TASK BRIEF:
Reproduce, word for word, the stretch of entries below from the line containing "Where should I" through the end of the entries. Leave the pictures out.

ENTRIES SHOWN:
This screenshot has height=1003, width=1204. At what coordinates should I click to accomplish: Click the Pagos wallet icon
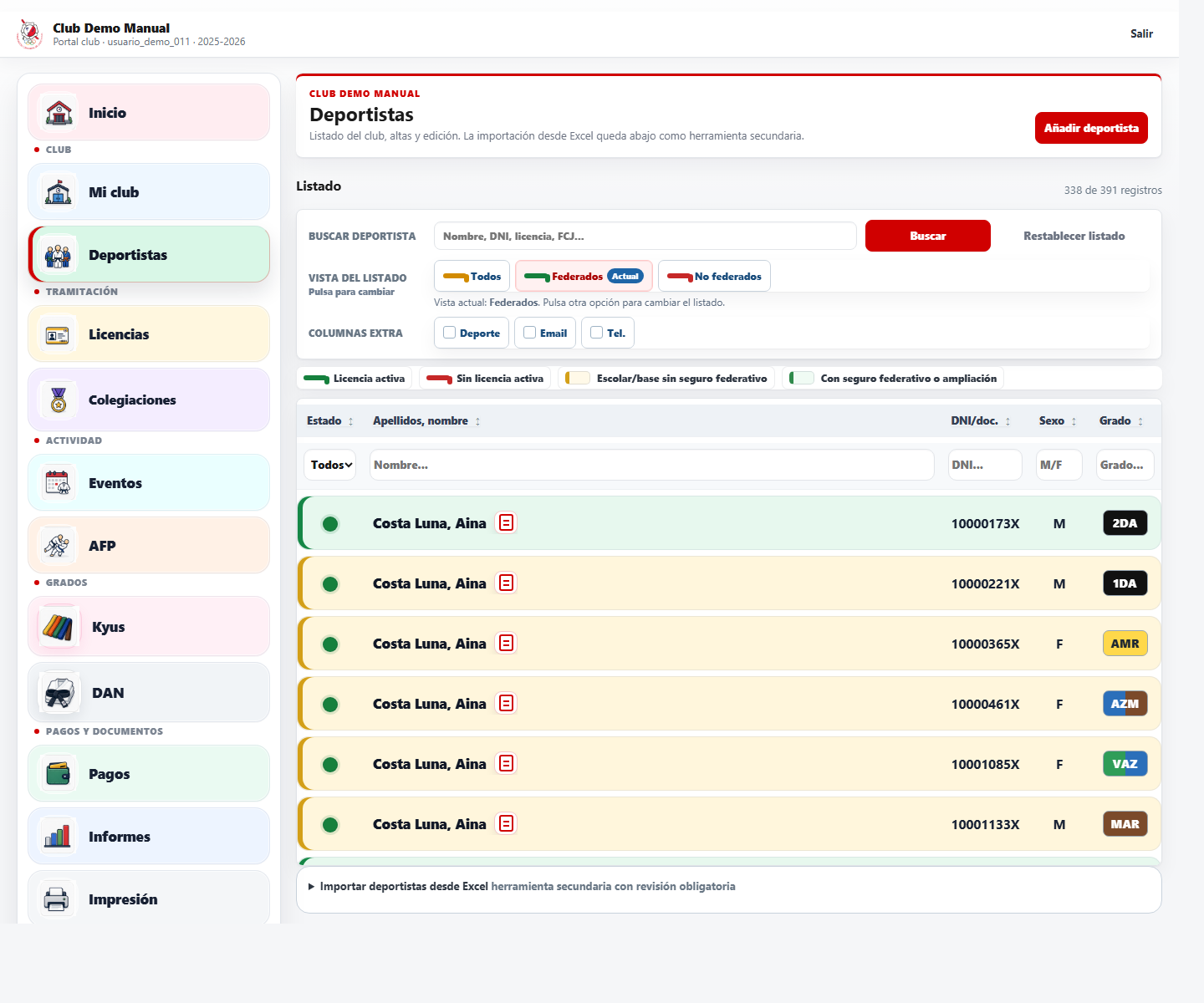(58, 774)
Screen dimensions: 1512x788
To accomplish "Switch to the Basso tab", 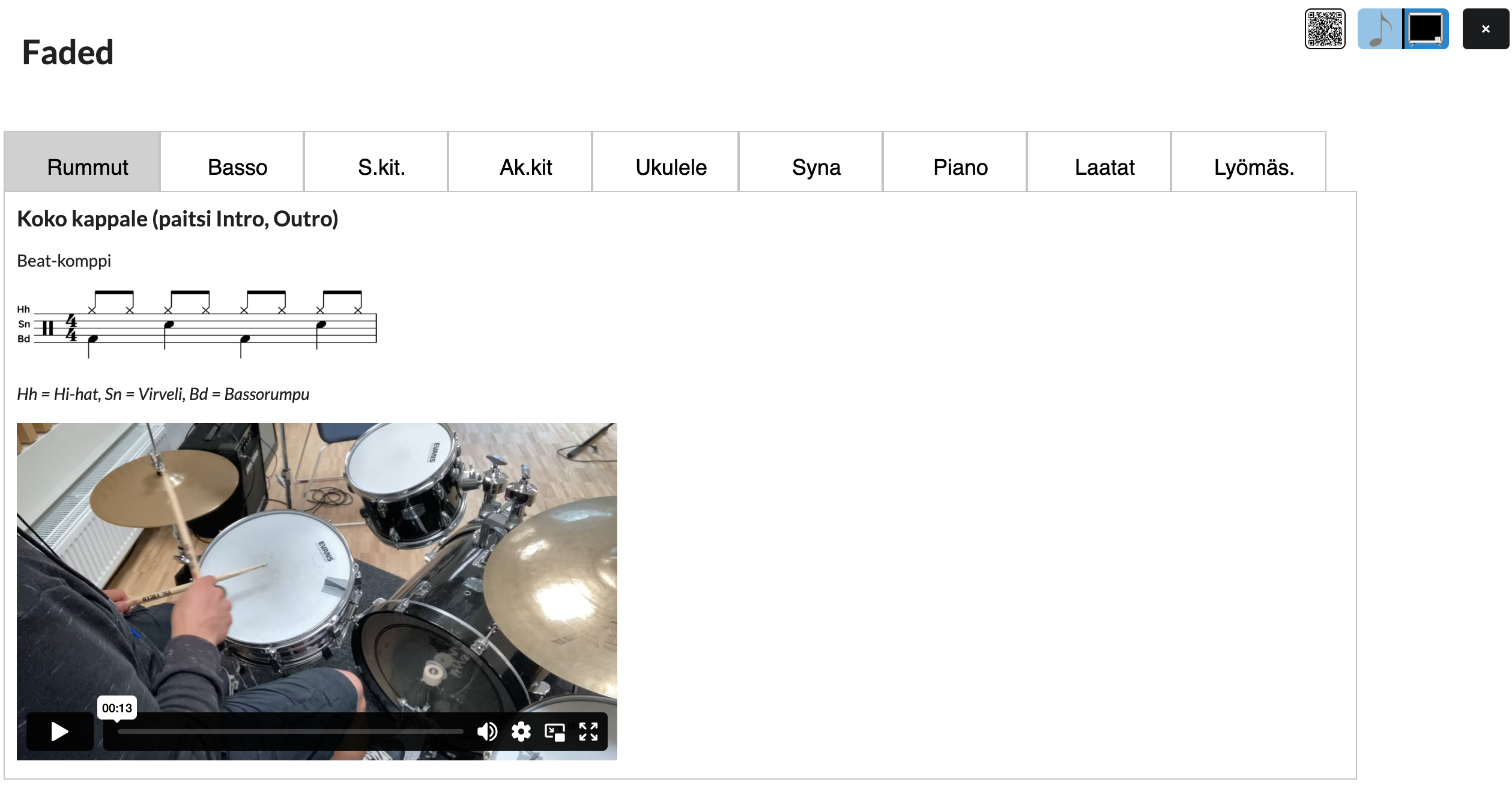I will (x=237, y=167).
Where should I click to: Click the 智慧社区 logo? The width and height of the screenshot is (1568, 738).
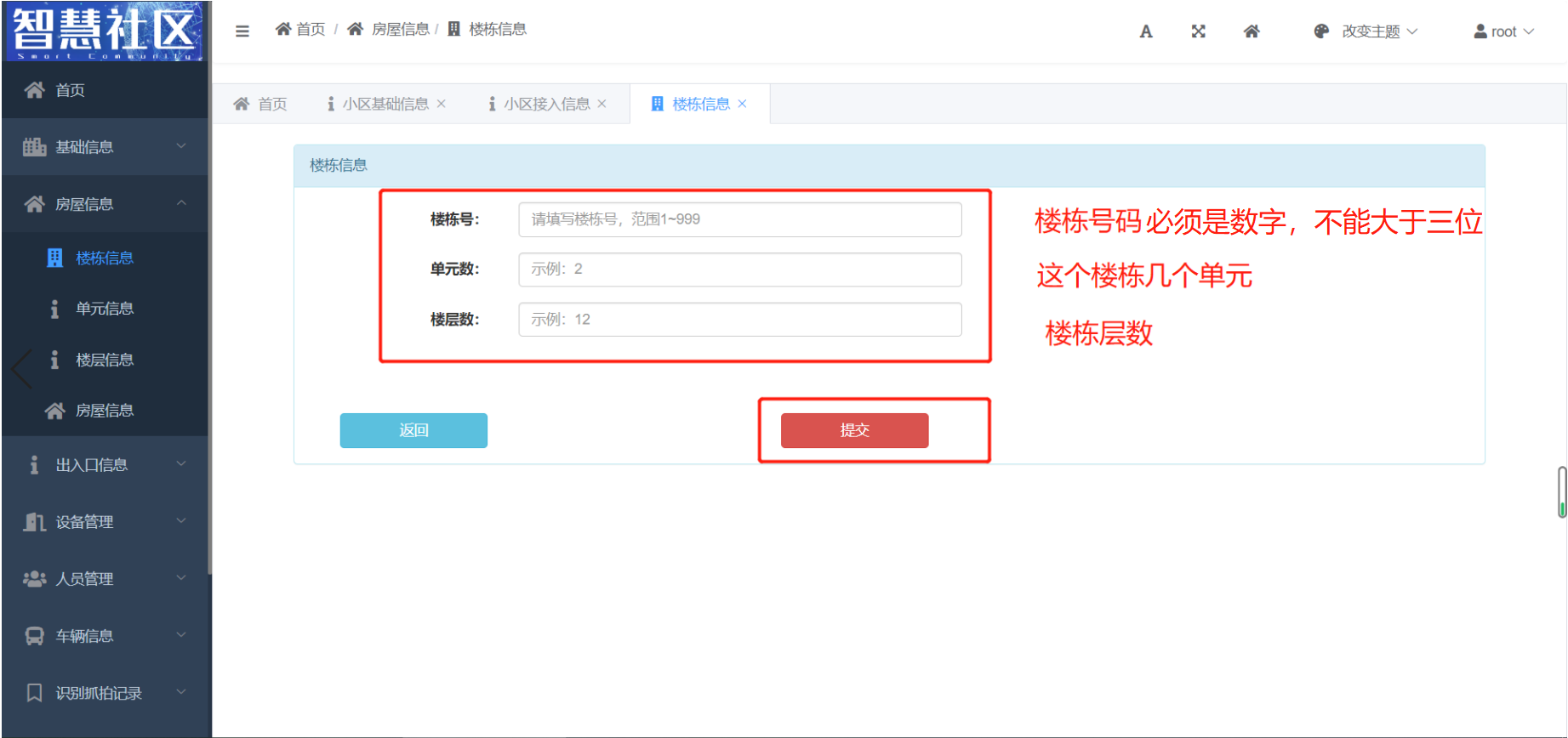click(105, 31)
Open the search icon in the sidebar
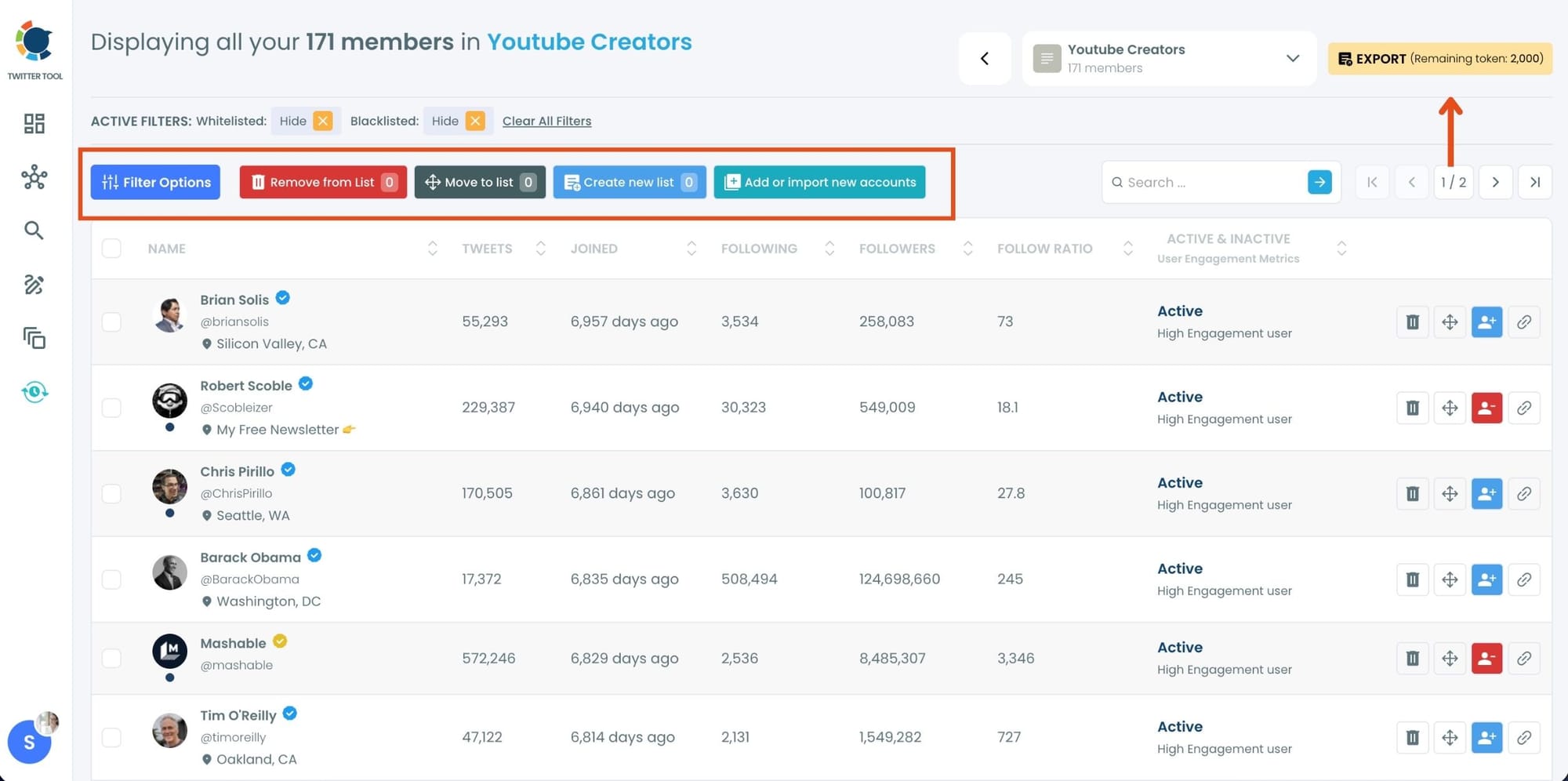 click(x=34, y=230)
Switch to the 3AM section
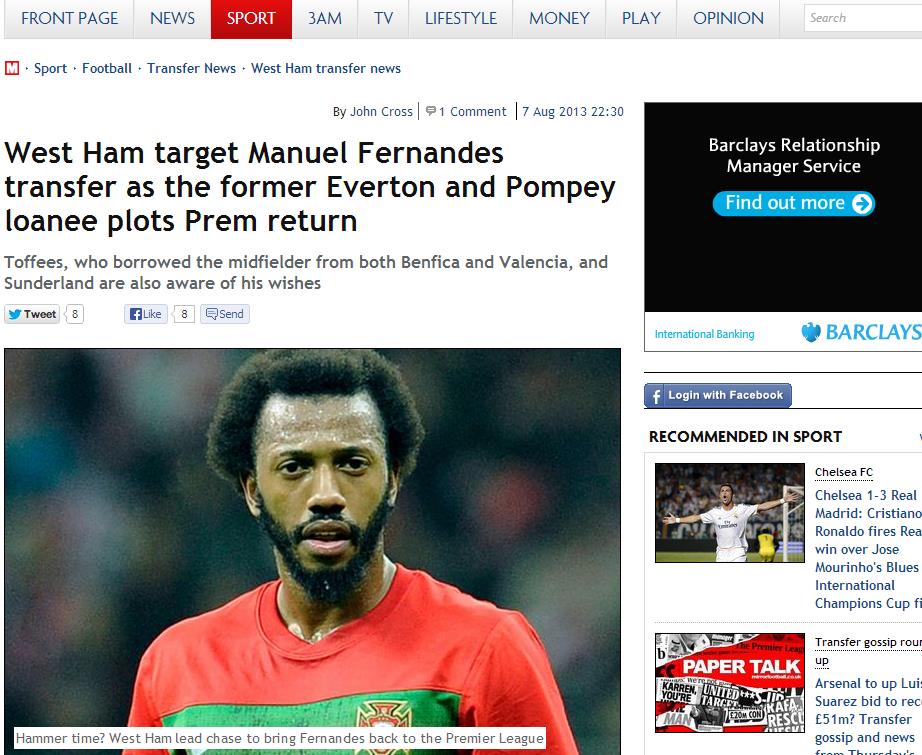 (x=325, y=19)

SOLVED PROBLEM:
Where should I click to: Click the 智慧社区 logo? The width and height of the screenshot is (1568, 738).
click(105, 31)
Open the search icon in the sidebar
 click(x=34, y=230)
Switch to the 3AM section
 (x=325, y=19)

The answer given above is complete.